Seven Killed, Dozens Hurt in Civic Poll Violence

Author: 
Huma Aamir Malik, Arab News
Publication Date: 
Fri, 2005-08-19 03:00

ISLAMABAD, 19 August 2005 — Seven people died and 82 others were injured in clashes between supporters of rival candidates in the first phase of municipal elections in Pakistan yesterday.

Polling took place in 53 districts.

Voters in large numbers went to the polls yesterday for the elections that are being seen as a test of President Pervez Musharraf’s fight against hard-liners and his commitment to women’s rights.

Polls later closed for the first phase in which around half of Pakistan’s 63 million-strong electorate was eligible to vote. The second phase is on Aug. 25.

Security was high with tens of thousands of troops and police guarding polling stations.

A homemade bomb exploded in Khuzdar, a town about 400 km south of Quetta, the capital of southwestern Balochistan province, local government administrator Amir Farooqi said. No one was injured.

No one claimed responsibility for the blast, which damaged a perimeter wall at a school that was being used as polling station, Farooqi said.

Rival supporters of opposing candidates also clashed across the country, leaving seven people dead and 82 others injured, police said. One man was shot to death in Multan, a main city in Punjab province, said Mohammed Riaz, an area police official.

Another person was killed in Gujranwala, a third man died in Balochistan, and another death was reported in Daska town in Punjab province. Three people were killed and 12 injured when gunmen opened fire on supporters of a candidate at Bannu, a town in northwestern Pakistan, said Abdi Ali, an area police official.

Interior Minister Aftab Khan Sherpao said despite the pockets of violence “the polls have largely been peaceful.”

In pre-election violence last week, an Islamic party activist was shot to death in Karachi and nine people were injured in a shootout between supporters of two rival candidates in Rawalpindi, a city near the capital Islamabad.

One of the injured later died, state media reported.

Dozens of people were killed or injured during the last municipal elections in Karachi four years ago. Islamists, who traditionally have won only a small share of the vote, are trying to seize seats at the expense of the pro-Musharraf ruling party, the Pakistan Muslim League-Quaid, and the two main secular opposition parties.

Officially, the elections for district councilors and mayors are being held on a non-party basis to avoid the political violence that has blighted Pakistan in the past, but in practice groups have been openly backing candidates.

Hard-liners have been enraged by Musharraf’s crackdown on religious extremism and madrasas in the wake of the July 7 London bombings.

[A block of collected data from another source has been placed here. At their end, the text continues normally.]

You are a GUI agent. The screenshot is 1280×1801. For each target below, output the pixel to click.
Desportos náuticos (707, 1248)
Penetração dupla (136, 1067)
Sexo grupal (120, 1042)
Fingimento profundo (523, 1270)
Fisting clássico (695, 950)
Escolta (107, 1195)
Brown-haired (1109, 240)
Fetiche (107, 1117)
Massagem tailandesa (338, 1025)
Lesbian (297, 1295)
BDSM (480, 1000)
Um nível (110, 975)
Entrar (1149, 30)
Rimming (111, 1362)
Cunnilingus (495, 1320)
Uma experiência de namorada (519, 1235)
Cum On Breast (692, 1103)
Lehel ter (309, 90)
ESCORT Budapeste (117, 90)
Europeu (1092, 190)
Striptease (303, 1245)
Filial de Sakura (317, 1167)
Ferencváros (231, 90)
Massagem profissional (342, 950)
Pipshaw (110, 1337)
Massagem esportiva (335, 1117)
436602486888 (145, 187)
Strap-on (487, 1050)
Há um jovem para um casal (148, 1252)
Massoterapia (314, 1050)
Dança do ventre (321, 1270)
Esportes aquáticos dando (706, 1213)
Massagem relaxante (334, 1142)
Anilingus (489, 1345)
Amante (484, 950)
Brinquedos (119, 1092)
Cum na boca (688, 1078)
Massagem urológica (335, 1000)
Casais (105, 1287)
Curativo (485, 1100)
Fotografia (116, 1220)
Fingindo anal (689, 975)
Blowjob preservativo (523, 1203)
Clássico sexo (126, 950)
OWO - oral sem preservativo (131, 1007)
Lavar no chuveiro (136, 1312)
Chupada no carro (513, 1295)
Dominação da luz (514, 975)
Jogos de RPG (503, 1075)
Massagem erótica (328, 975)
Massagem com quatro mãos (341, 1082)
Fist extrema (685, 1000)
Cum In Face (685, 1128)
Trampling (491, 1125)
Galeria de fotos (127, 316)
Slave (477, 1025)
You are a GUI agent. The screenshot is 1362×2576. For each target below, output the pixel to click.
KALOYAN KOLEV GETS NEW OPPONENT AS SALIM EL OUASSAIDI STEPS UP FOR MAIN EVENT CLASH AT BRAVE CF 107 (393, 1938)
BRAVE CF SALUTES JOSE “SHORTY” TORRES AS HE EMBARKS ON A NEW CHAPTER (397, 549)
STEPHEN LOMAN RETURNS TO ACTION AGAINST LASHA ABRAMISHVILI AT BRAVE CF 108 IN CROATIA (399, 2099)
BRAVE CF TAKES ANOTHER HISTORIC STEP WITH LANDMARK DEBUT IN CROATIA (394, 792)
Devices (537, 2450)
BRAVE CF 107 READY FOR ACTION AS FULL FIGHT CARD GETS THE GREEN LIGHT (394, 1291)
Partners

Musharraf appealed to Pakistanis to reject “retrogressive elements politically and socially” in a speech to mark Independence Day on Sunday.

The polls are part of a reform plan devised by Musharraf to give more power to the grassroots after he took office in a bloodless coup in 1999.

Female candidates and voters defied efforts by an alliance of Islamic parties that rules ultra-conservative North West Frontier Province to ban them from taking part in the elections. Women make up nearly a fifth of the 114,000 candidates across the country.

Few incidents of intimidation or violence against women were reported. But staff at a women’s polling station in Sheikh Mohammadi, near the provincial capital Peshawar, said “not a single woman” had come to cast her vote.

An Election Commission official Kanwar Mohammed Dilshad said the commission has taken “stringent measures” to ensure the participation of women after reports that village elders in several deeply conservative districts in the North West Frontier province had decided to bar women from coming out of their homes to vote.